The cash-strapped nation last received net investment of $271.1 million in June 2022. However, net FDI witnessed a decline of 44 percent year-on-year during the first seven months of the current fiscal year (FY23). Net inflow was recorded at $683 million during the current fiscal year as compared to $1.22 billion in the same period in the last fiscal.
The power, food, and financial services sectors attracted a major portion of the investment for January 2023, the central bank said on Monday.
China topped the list of countries sending FDI, investing $68.4 million in Pakistan in January 2023, followed by Japan with $59.7 million and Switzerland with $16.7 million.
A major inflow was recorded in the power sector with $79.2 million, including $58.4 million alone in the coal sector.
“The inflow of investment in Pakistan is sectoral-based because of the changing dynamics,” Samiullah Tariq, Director Research at Pakistan Kuwait Investment company, told Arab News. “First we saw that trend in telecom and we are now seeing it in the power sector.”
The South Asian nation has continuously seen its FDI declining in the last many years, mainly due to political instability, security threats and policy inconsistencies, according to financial experts.
“The perpetual political instability, deteriorating law and order situation, high cost of energy, complicated tax system, exorbitant discount rates, massive devaluation of the Pakistani rupee, high inflation, difficulties in repatriation of funds, and economic meltdown are the main reasons for low FDI in Pakistan,” senior economist Dr Ikram Ul Haq said.
“When even local investors are hesitant to invest, it will be like living in a fool’s paradise to expect FDI ... Pakistan is lagging behind in FDI due to lack of political will to undertake fundamental structural and institutional reforms.”

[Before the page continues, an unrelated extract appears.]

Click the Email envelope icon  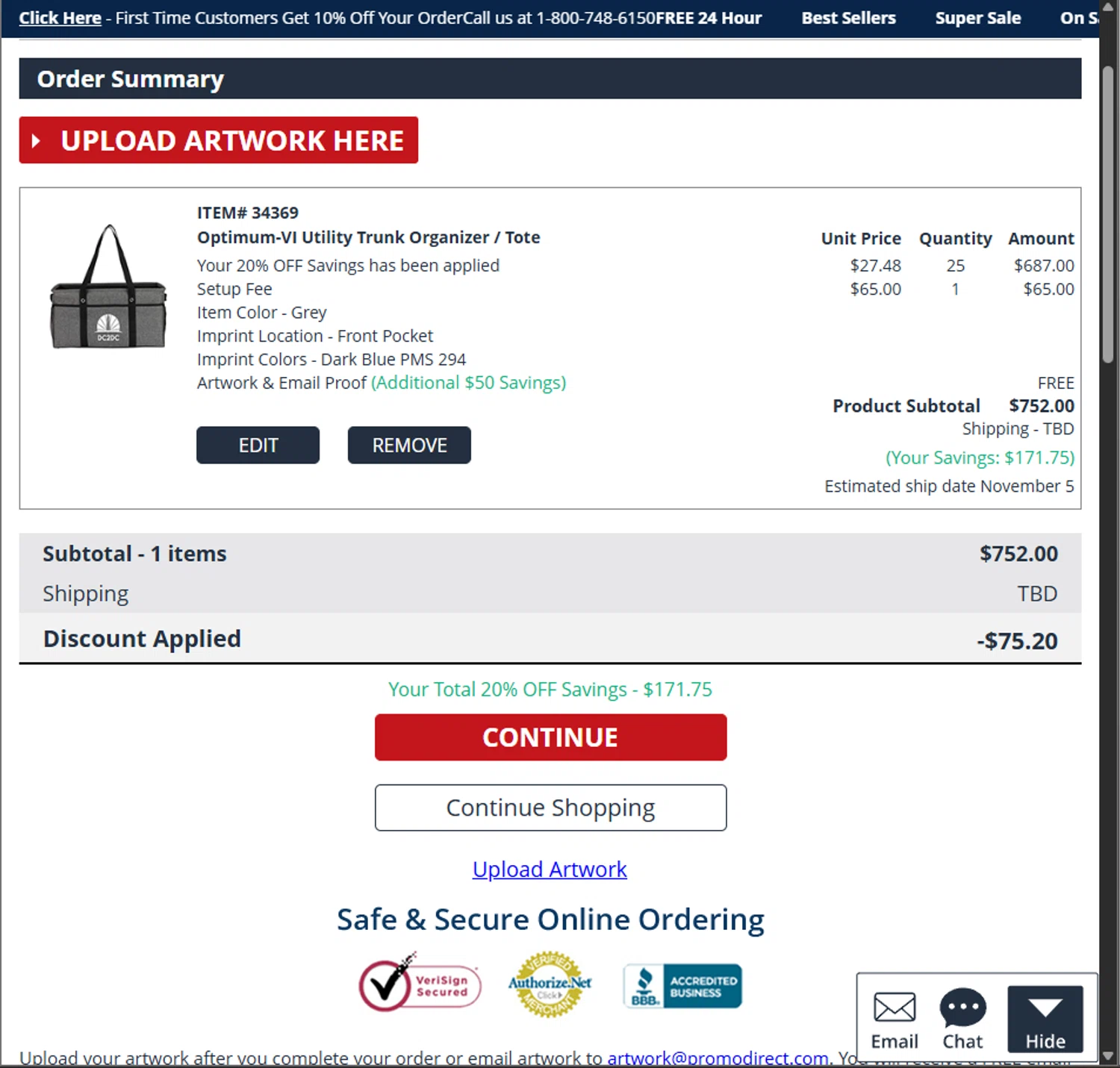[894, 1008]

Analysts said the country needed to focus on attracting investment in information technology and value-added export sectors to push the growth and employment rates.

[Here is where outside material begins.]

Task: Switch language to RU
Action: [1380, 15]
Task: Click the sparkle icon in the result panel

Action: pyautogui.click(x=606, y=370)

“Pakistan needs foreign investment ideally in export-oriented sectors and IT so that the investment should not only enhance export revenues but also generate economic activity and employment,” Tariq said.
Pakistan has also recorded a 23-month low Current Account Deficit (CAD), which clocked in at $242 million during January 2023, the lowest monthly deficit after February 2021, according to the central bank.
However, the country stocks closed bearish on Monday, with the key stock index KSE100 dropping by 444 points, or 1%, to close at the 40,673 level.
“Surge in government bond yields near 20 percent, delays over signing of the IMF staff level agreement and uncertainty over the economic outcome of a proposed Rs170 billion mini budget to avoid debt restructuring have played a catalyst role in the bearish close,” Ahsan Mehanti, CEO of Arif Habib Corporation, told Arab News.
In less than a month, Pakistan’s currency has lost more than a quarter of its value against the US dollar after the removal of artificial caps, and fuel prices have risen by more than a fifth as the government implemented fiscal measures required to unlocking funds from an International Monetary Fund (IMF) bailout.